▶ **Prompt**
Your task is to work out how many lines in the data include the word "will". Reply with the number alone.
Material supplied: Begin
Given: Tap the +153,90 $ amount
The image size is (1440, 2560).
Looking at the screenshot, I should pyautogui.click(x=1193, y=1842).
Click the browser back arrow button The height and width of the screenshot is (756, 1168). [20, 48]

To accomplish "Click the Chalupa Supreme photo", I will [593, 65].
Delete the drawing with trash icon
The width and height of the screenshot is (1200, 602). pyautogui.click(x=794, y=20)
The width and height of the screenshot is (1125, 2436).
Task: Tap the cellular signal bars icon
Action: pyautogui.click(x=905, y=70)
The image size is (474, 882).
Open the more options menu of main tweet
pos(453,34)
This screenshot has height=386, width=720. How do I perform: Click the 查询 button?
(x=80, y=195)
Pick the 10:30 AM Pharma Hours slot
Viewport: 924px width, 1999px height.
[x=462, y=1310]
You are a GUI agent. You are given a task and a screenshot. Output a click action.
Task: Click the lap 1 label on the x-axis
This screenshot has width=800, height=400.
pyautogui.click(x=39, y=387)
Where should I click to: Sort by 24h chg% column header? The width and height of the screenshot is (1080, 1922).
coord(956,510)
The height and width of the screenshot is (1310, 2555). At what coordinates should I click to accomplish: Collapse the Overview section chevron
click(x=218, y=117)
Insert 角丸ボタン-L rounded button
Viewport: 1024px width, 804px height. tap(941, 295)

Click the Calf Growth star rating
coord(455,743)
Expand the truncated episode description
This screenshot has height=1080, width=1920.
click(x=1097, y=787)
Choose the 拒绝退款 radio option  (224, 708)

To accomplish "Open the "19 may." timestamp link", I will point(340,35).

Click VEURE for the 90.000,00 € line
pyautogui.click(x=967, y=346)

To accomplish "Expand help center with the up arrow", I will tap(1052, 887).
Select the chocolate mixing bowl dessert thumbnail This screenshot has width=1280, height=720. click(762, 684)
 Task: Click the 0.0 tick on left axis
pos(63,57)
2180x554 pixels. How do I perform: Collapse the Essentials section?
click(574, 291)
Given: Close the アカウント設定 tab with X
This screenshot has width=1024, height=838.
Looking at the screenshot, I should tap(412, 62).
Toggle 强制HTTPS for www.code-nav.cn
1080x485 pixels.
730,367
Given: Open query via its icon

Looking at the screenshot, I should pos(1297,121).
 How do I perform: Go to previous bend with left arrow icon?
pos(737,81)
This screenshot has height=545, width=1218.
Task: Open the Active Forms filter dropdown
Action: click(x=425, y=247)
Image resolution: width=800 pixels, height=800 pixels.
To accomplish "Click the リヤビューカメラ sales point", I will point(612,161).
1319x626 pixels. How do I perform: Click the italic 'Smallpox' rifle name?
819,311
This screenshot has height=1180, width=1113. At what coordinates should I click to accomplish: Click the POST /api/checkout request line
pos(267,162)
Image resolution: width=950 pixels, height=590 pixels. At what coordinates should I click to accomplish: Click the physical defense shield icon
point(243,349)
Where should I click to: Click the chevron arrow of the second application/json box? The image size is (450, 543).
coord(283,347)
Material supplied: End
▶ **Answer space**
4